Looking for an HTML parser

nuno · September 1, 2006, 5:27pm

Hello, I’m looking for an HTML parser that can handle bad formed input
(unclosed tags).

There’s a pretty good HTML parser in RoR ActionPack but it’s doesn’t
handle bad formed documents

Thanks

nuno · September 1, 2006, 6:06pm

Hey nuno,
Urm, okay, call me stupid Ishmael, but, why not merely subclass the
current htmlparser and then whenever you get a ‘bad tag’ do whatever you
want to do with it. I dare say that if someone passes me a badly formed
document, I -want- them to see an error, however whatever -you- decide
to do with it is upto (well) -you-. If you want to try and ‘fix’ certain
errors in a bad document, thats surely down to ‘you’

You may get lucky and someone may have already trod this path, but,

surely in the case of ‘bad data’ your not best placed to say whats
‘valid’ and whats not. surely thats something only the originating user
can do.

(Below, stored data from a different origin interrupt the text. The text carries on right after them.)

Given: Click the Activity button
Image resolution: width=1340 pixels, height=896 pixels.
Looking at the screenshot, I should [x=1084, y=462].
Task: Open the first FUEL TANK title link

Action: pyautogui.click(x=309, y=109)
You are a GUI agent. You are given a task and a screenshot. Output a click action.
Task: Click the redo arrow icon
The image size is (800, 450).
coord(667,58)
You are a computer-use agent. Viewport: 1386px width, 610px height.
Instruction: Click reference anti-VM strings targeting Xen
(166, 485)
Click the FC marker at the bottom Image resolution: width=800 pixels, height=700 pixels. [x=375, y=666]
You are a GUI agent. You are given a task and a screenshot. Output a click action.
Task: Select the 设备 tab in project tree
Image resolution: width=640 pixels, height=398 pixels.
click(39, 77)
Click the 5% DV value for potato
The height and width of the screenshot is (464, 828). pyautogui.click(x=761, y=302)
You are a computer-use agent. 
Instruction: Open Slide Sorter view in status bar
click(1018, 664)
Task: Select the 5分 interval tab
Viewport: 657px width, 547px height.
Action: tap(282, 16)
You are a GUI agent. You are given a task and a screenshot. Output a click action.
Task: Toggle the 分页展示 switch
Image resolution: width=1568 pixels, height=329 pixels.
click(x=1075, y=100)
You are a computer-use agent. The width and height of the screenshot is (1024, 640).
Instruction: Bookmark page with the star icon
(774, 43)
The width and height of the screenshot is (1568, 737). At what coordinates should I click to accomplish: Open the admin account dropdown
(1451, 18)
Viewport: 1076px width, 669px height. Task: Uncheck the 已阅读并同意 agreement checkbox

Mean to say, you can deal with things like a missing ‘>’ fairly
simply, but what about character transposition ? inptu instead of input,
or character addition instead of …

I think the -saniest- thing a parser can do, is raise an error on

badly formed. Perhaps not the answer you want, and I look forward to
being proved ‘wrong’ but, well, polite shrug there’s my 2c ;p
Regards
Stef

nuno · September 1, 2006, 6:07pm

nuno wrote:

Hello, I’m looking for an HTML parser that can handle bad formed input
(unclosed tags).

There’s a pretty good HTML parser in RoR ActionPack but it’s doesn’t
handle bad formed documents

Thanks

Try scrapi:

http://blog.labnotes.org/2006/07/11/scraping-with-style-scrapi-toolkit-for-ruby/

Also, you can use HTMLTidy to clean it up.

Personally, I use rubyful_soup but that’s because I had already
implemented it before finding out about scrapi.

Regards,

Michael

nuno · September 1, 2006, 6:28pm

Hi,

nuno [email protected] writes:

Hello, I’m looking for an HTML parser that can handle bad formed input
(unclosed tags).

did you try this one?

http://mechanize.rubyforge.org/

–
\ / http://www.hashbang.de
/lad http://www.1-cat.de

nuno · September 1, 2006, 6:09pm

“I dare say that if someone passes me a badly formed
document, I -want- them to see an error, however whatever -you- decide
to do with it is upto (well) -you-. If you want to try and ‘fix’ certain
errors in a bad document, thats surely down to ‘you’”

****Usually when you are scraping you don’t have control over the
content so you have to take what is given to you and do the best you can
do with it. I believe HTMLTidy will clean up malformed documents.

Regards,

Michael

nuno · September 1, 2006, 6:36pm

nuno wrote:

Hello, I’m looking for an HTML parser that
can handle bad formed input (unclosed tags).

HTML Tidy might be what you’re looking for.

http://www.google.com/search?hl=en&sa=X&oi=spell&resnum=0&ct=result&cd=1&q=html+tidy&spell=1

hth,
Bill

nuno · September 1, 2006, 6:38pm

Hello Michael,
Whereas I agree with you in regards to the whole ‘you cant control
someone elses webpage when they dont conform to the standard’, I do
think that if you scraping a webpage, you don’t really want to fling it
into an HTMLParser anyway. surely its much quicker to treat the html as
a ‘string’ and then regex out what you need ?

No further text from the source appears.